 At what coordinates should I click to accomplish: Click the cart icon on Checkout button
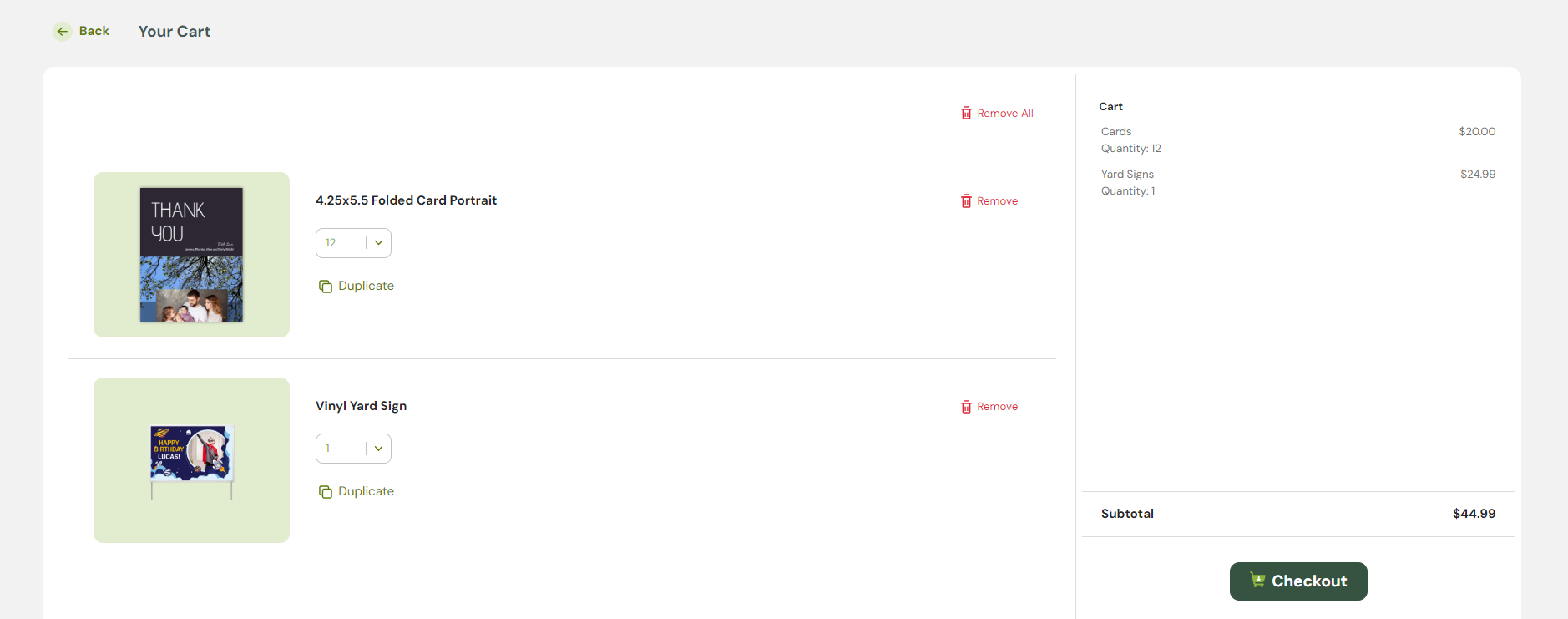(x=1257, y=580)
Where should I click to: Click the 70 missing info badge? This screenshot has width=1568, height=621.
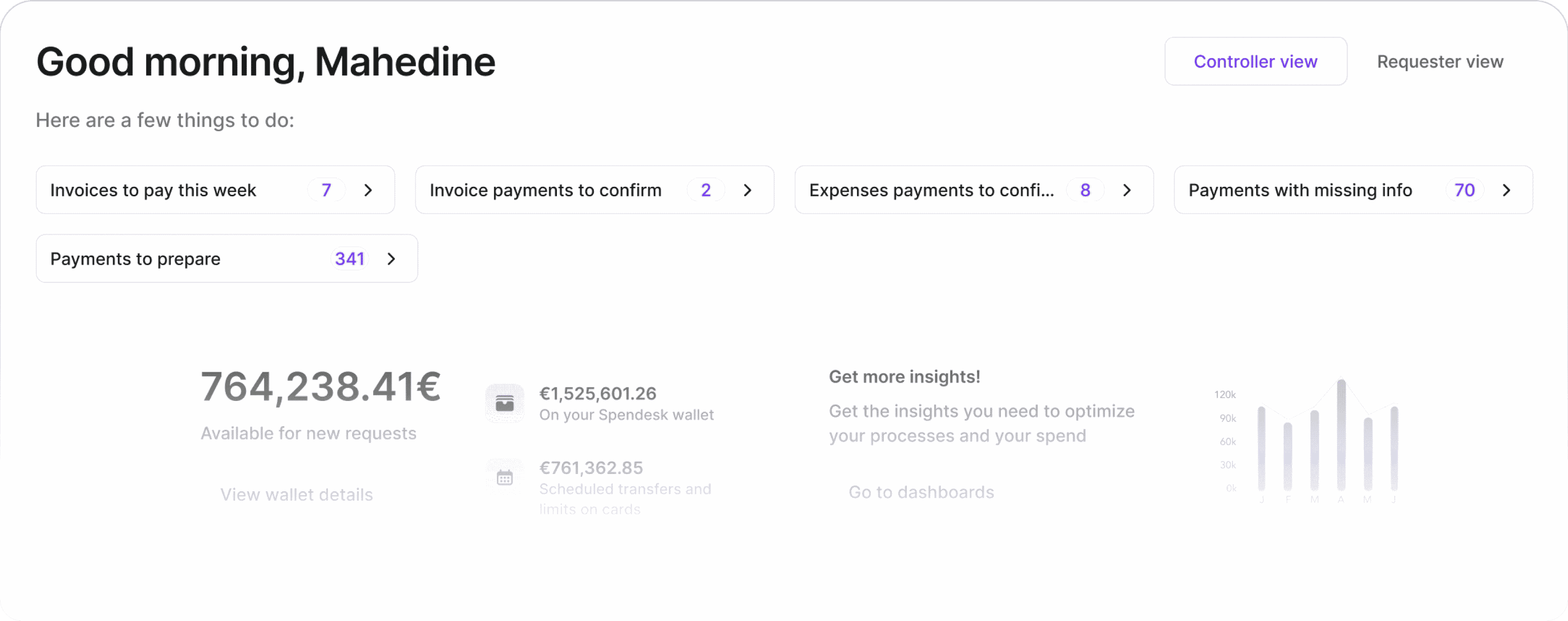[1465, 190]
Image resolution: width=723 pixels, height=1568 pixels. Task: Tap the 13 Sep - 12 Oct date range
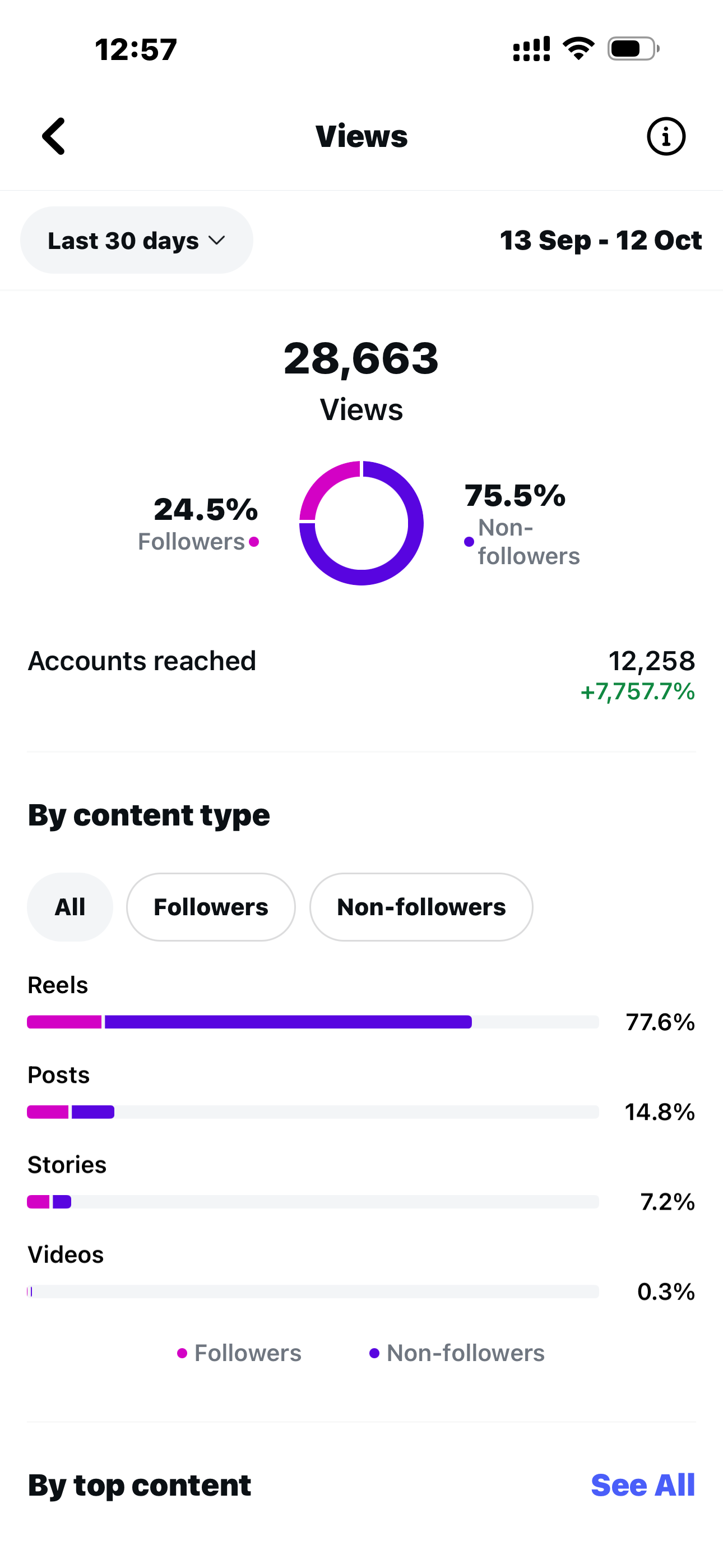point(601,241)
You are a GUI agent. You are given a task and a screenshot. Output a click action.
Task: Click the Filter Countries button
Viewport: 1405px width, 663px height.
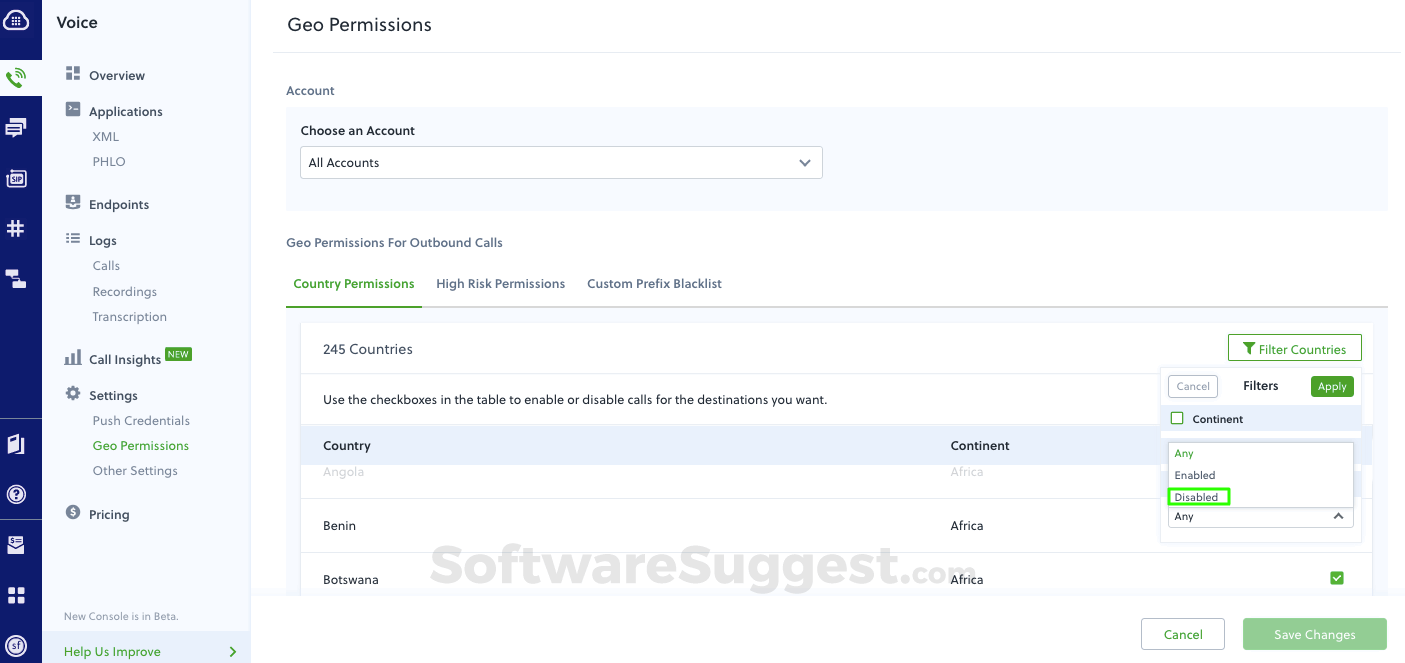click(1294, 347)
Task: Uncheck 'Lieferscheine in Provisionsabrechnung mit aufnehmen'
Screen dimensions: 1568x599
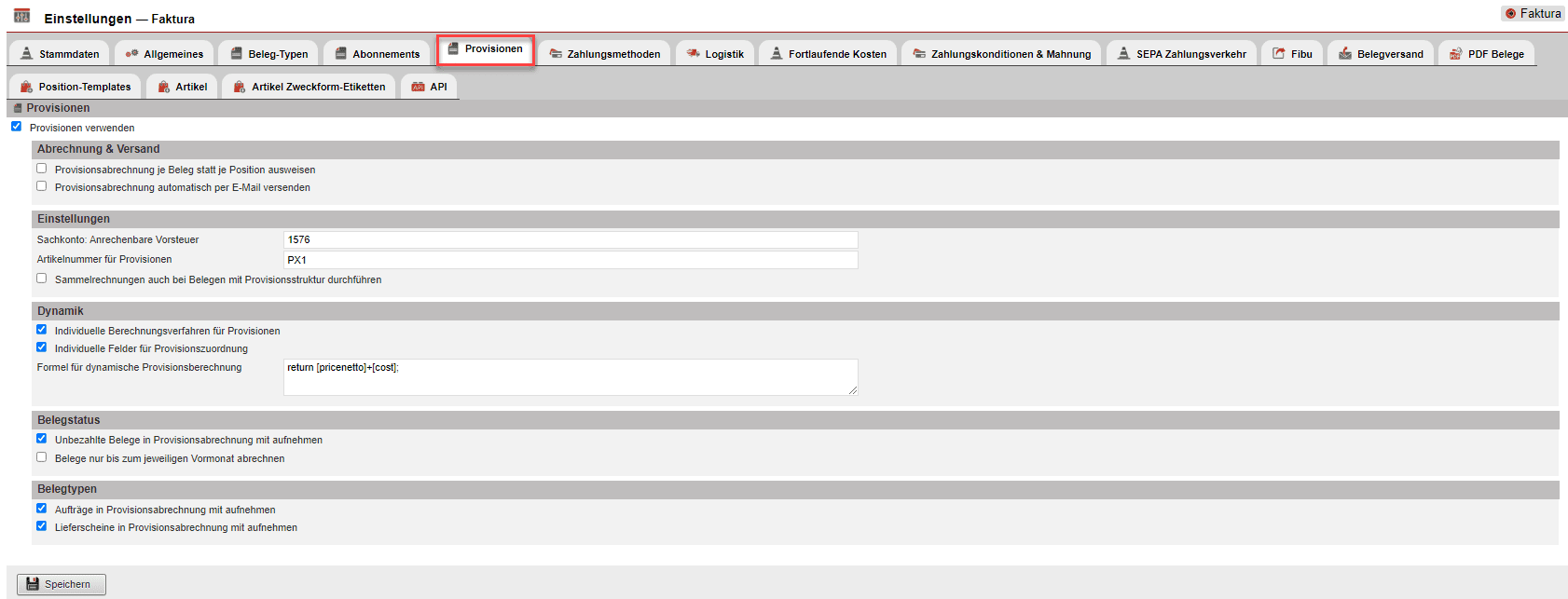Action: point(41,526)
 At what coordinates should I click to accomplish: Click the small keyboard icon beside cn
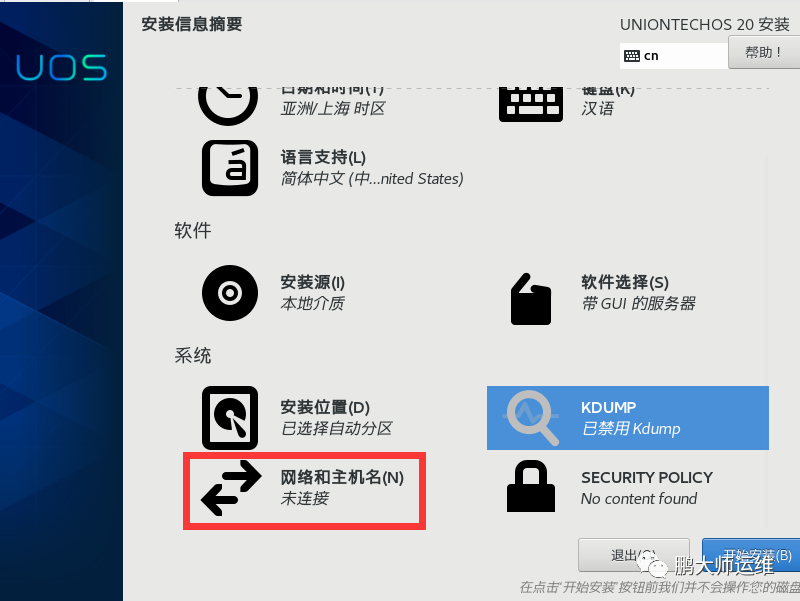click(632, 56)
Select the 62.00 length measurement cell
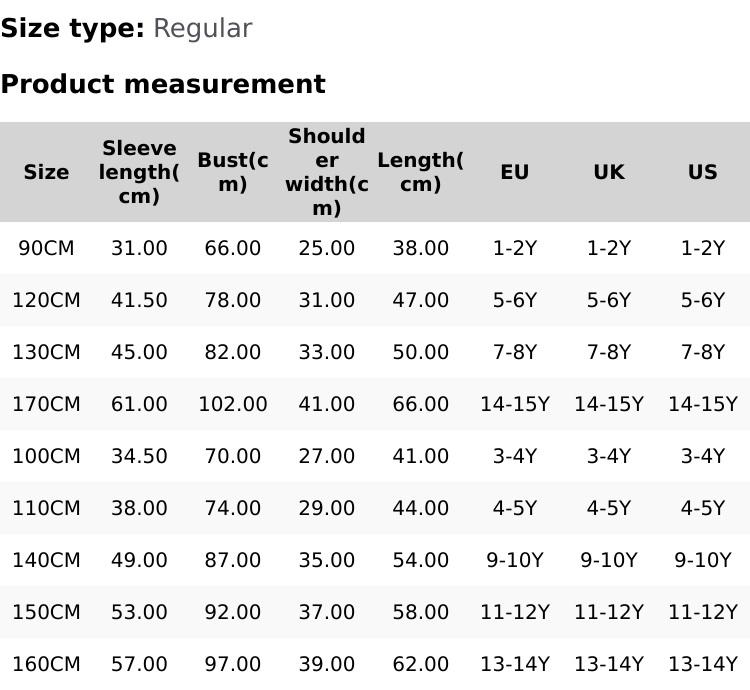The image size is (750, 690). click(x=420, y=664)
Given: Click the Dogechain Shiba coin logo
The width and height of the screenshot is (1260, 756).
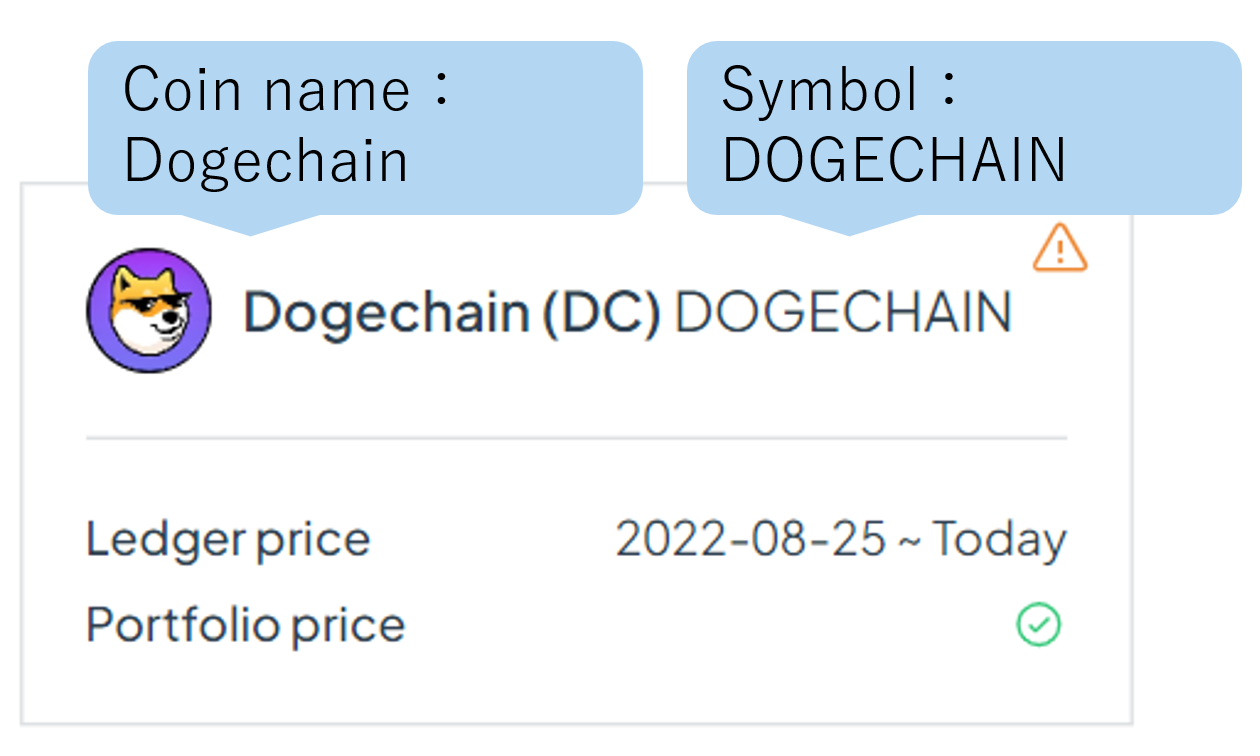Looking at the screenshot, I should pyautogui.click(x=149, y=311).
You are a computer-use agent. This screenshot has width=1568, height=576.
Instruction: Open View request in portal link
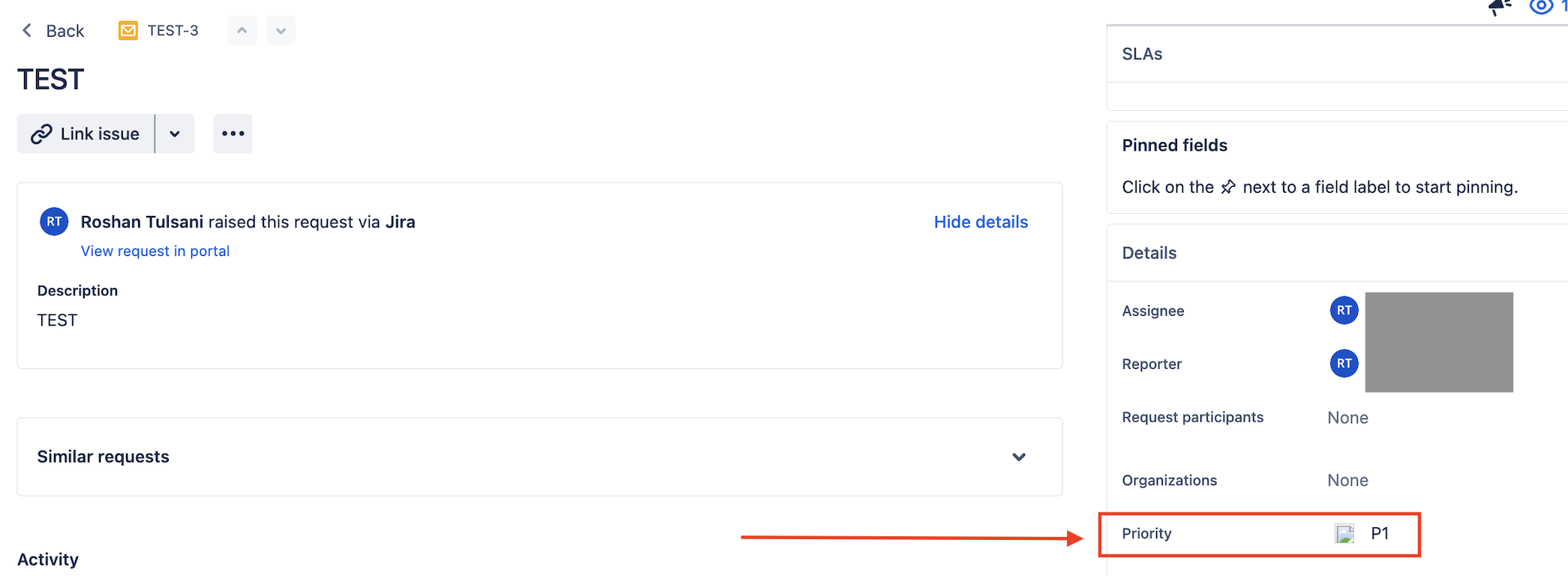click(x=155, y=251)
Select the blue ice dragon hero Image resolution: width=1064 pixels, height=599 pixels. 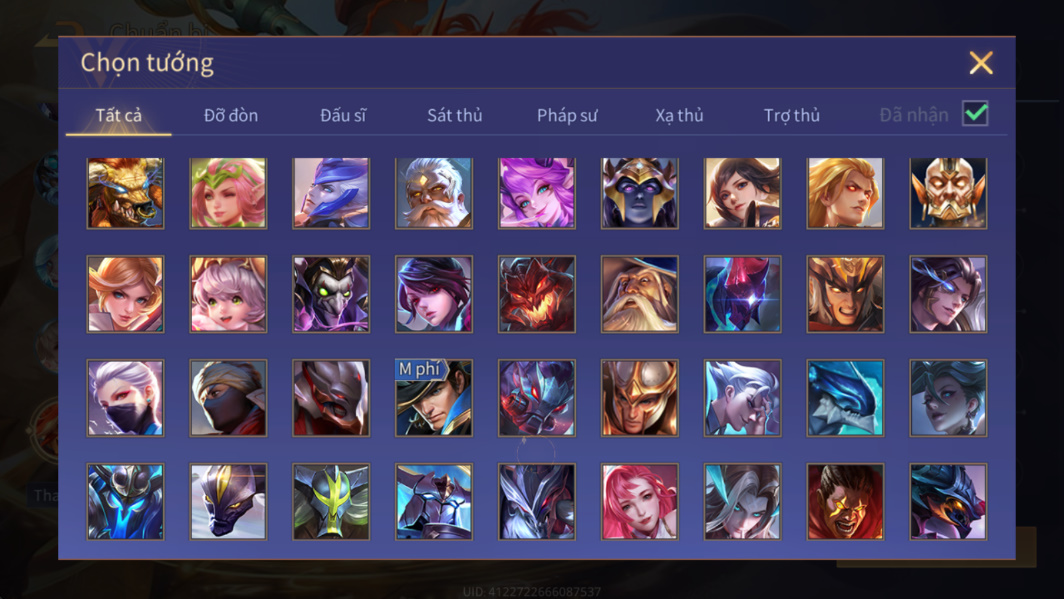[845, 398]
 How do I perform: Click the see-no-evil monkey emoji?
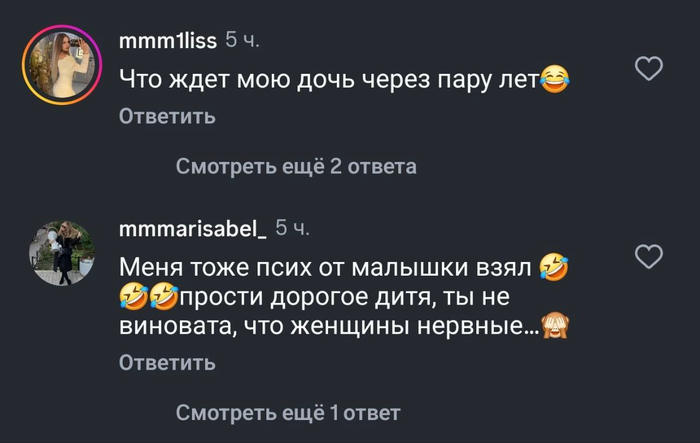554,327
--------------------------------------------------
* [WORK ITEM]
Throughout the material above, find lines holding the word "agent", then copy them.

* [TASK RESULT]
You are a GUI agent. You are given a task and a screenshot. Output a click action.
You are a computer-use agent. This screenshot has width=1568, height=576.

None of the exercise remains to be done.